# Gaggia pid Compatibility



## gibs (Dec 9, 2016)

Hi guys,

I have zero knowledge on pid,and currently am trying to find a Gaggia which is able to be modded with pid, and after reading through the forum, I still cannot find the equivalent of a Gaggia Classic. Could you guys be kind enough to name Gaggias that support pid, Gaggia Classic, Selecta Deluxe, Baby Twin? Thanks in advance.


----------



## GCGlasgow (Jul 27, 2014)

There's a thread where one of the members sell the pid kits. The classic will be ok with a pid not sure about the other ones. I have one and made such a difference. Where you based I think there's a few classics for sale and I will be selling one soon


----------



## kingdean (Nov 27, 2016)

You can always secure the thermocouple to the outside of the boiler with some insulating tape and you won't get too much error (considering the heating elements are on the outside of the boiler anyway.


----------



## Costas (Feb 4, 2016)

I have done the PID mod to the Classic and the Cubika. Don't really use the Cubika but it did make a huge difference having the PID. The Classic is over all a much better machine though and out of the two I would definitely say there is no contest if you are thinking of modifying. The Classic wins hands down every time. Mr Shades is the man you need to speak to about the kit. I got the kit for both machines from him. Good guy to deal with.


----------



## Jumbo Ratty (Jan 12, 2015)

gibs said:


> Hi guys,
> 
> I have zero knowledge on pid,and currently am trying to find a Gaggia which is able to be modded with pid, and after reading through the forum, I still cannot find the equivalent of a Gaggia Classic. Could you guys be kind enough to name Gaggias that support pid, Gaggia Classic, Selecta Deluxe, Baby Twin? Thanks in advance.

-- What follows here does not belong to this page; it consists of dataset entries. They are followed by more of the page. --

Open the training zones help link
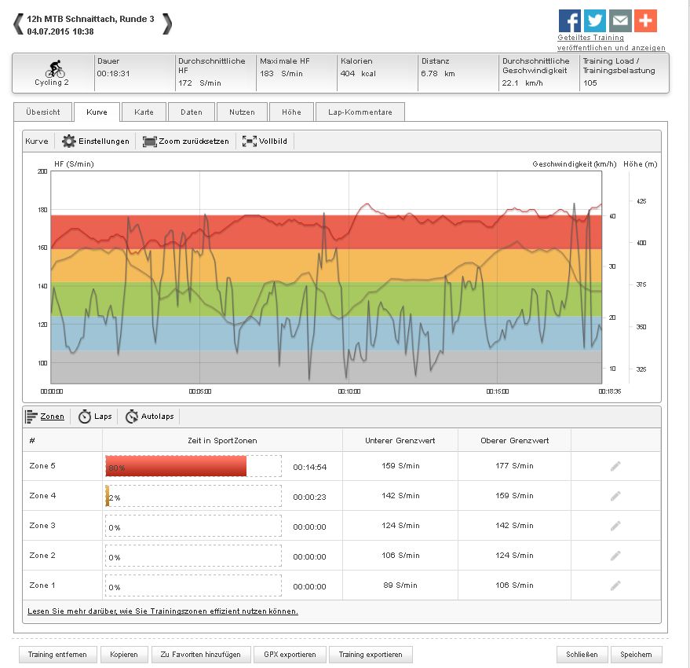The height and width of the screenshot is (668, 690). 162,611
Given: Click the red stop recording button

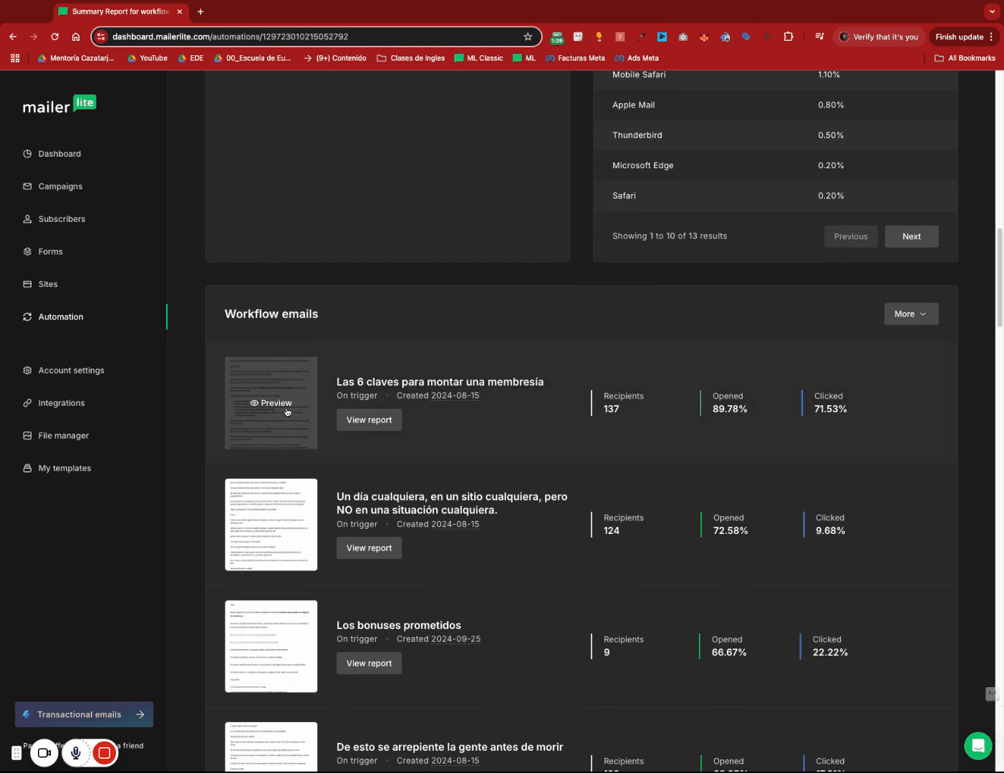Looking at the screenshot, I should click(105, 752).
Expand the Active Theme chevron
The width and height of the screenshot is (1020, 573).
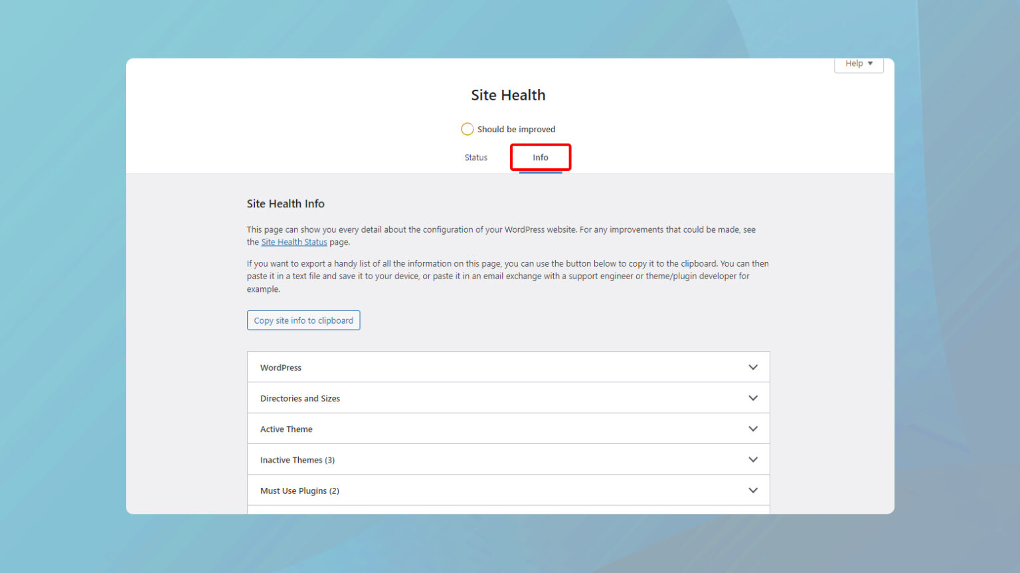click(x=753, y=428)
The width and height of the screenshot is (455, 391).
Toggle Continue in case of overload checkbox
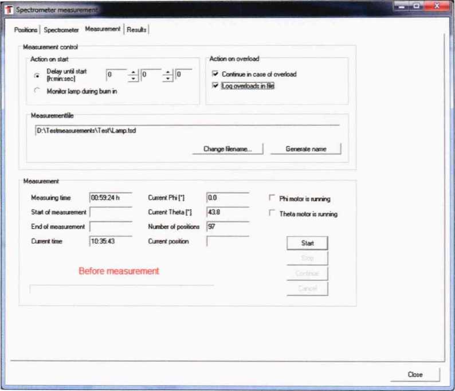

You dont mention if you are going to be buying a brand new machine or second hand.

This will make a lot of difference as to whether you can PID one or not.

afaik the new gaggia classic cant be PIDed easily yet


----------



## MartinB (May 8, 2011)

Jumbo Ratty said:


> afaik the new gaggia classic cant be PIDed easily yet


Why?


----------



## Jumbo Ratty (Jan 12, 2015)

MartinB said:


> Why?


Aubers current gaggia classic pid doesnt work on them,, must be a reason, , but for now that PID isnt compatible.

So gaggia classic RI9403 2015 stainless steel boiler needs a specific PID.

I have seen a PIDed RI9403, hence they can be PIDed, but not easily

*Please Note: *There are several versions of "Gaggia Classic" on the market. In US, the current model is 14101, which has the traditional Gaggia aluminum boiler. European model RI8161/40 has the same design, and out kit fits 14101, RI8161/40 and RI9303 models. But in some of the European countries, the model is RI9403, which has a stainless steel boiler with different thermostat mounting; our kits DO NOT fit this model currently. If you are still interested in installing our kit to a Gaggia model RI9403, please contact us. We are working on adapting our Gaggia kits to this model.


----------



## MartinB (May 8, 2011)

Auber = off-the-shelf solution.

If DIY-ing it then you need to tap into the power for the SSR, thermostat wiring for the thermocouple, power switch for turning the SSR/Controller on and off. And that's about it (from what I can remember)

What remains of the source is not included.